A Gary le hubiera gustado entender lo que decía. La chica estaba sufriendo muchísimo y él no podía hacer nada. Se volvió y la miró. La cara de la chica se había puesto del color de la ceniza de un cigarrillo y tenía los ojos fuera de órbita. Se agachó y levantó la manta que le cubría las piernas. Se habían hinchado tanto que apenas se distinguía dónde estaban las rodillas. No era sólo la pierna herida. La infección se había extendido por la parte inferior de su cuerpo. Estaba condenada.
—
Canjeero —
dijo lastimeramente—.
Soor. Maya, Hilib. Hilib. Xalaal hililb. Baryo.

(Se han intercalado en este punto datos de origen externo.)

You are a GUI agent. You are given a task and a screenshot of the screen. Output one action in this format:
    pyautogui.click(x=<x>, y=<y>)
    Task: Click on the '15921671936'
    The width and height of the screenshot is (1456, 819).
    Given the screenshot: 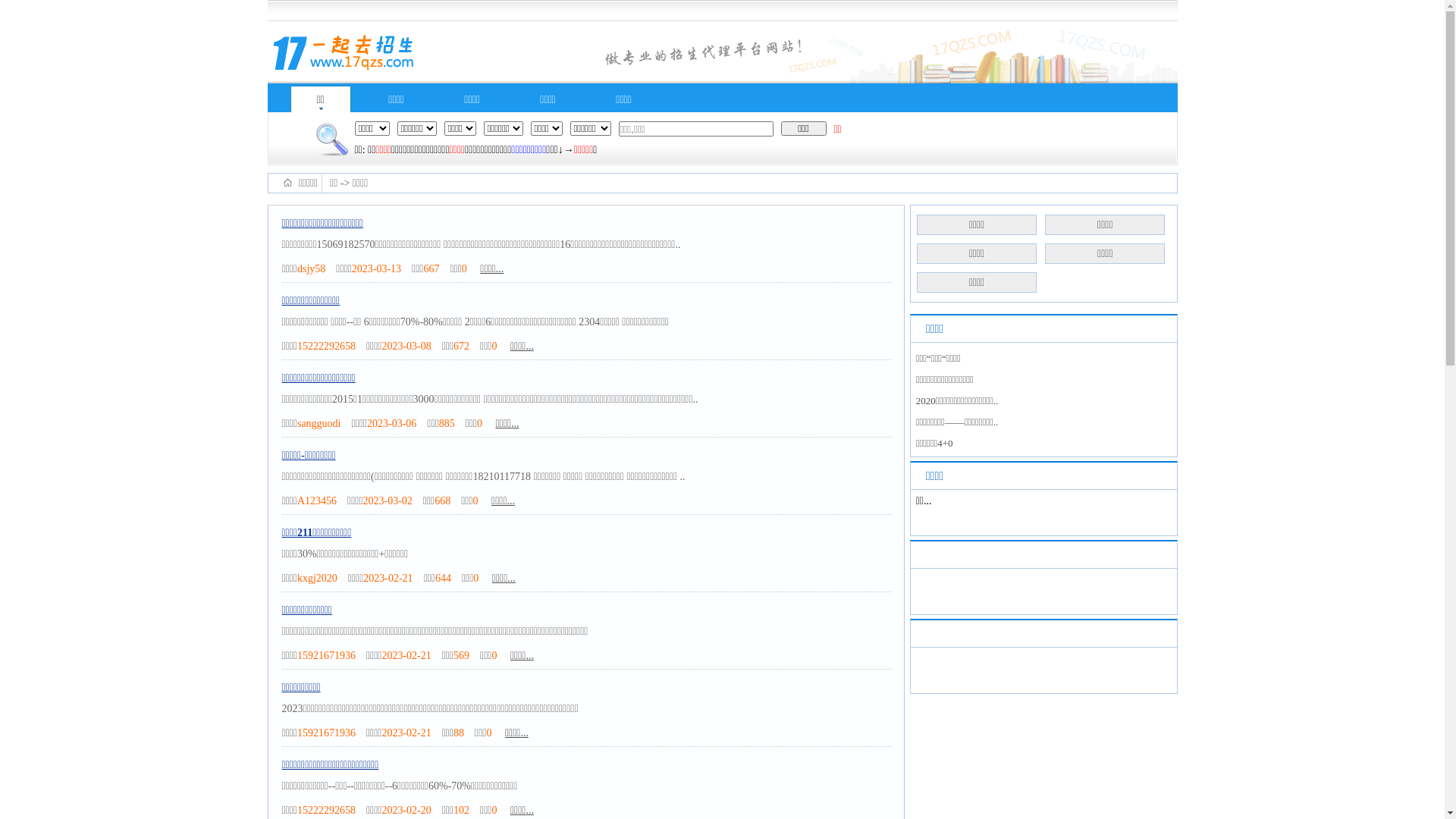 What is the action you would take?
    pyautogui.click(x=297, y=654)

Gary notaba el calor que irradiaba de su rostro. No, no era calor. Era algún tipo de energía, pero nada verdaderamente palpable. Se trataba de algo parecido a la vibración que notabas en el interior de un edificio cuando pasaba un camión. O la forma en que se erizaba la piel cuando sabías que había alguien detrás pero no lo veías. Una sensación fantasmagórica, a caballo entre la conciencia y el subconsciente, pero presente si alargabas la mano para atraparla. Gary alargó la mano.
—
Fadlam maya
—gimió la chica, como si notara lo que él estaba haciendo. Después, dijo con más rabia—:
Ka tegid!
—Él no conocía las palabras, pero podía suponer el significado. Quería que la dejaran sola.
«Dame sólo un segundo», pensó él, consciente de que podía mejorar su comportamiento al lado de la enferma. No obstante, tenía que saberlo.
No la analizó tanto con los ojos, nariz u oídos como con otra cosa, el vello de los brazos, la piel de detrás de las orejas. Algunas partes de su cuerpo estaban respondiendo a la extraña energía que ella liberaba. Se le ponía la piel de gallina. Energía. Como las vibraciones de un diapasón. Revoloteaba alrededor de ella y se elevaba en el aire como el humo, como las brasas que explotaban en una hoguera. Calentaba la piel de Gary como si lo tocara, lo irritaba de una forma positiva. Como el aliento de un amante en la nuca. Gary no había tenido muchas novias, pero sabía cómo era que lo tocaran. Ser acariciado ¿Qué le estaba sucediendo?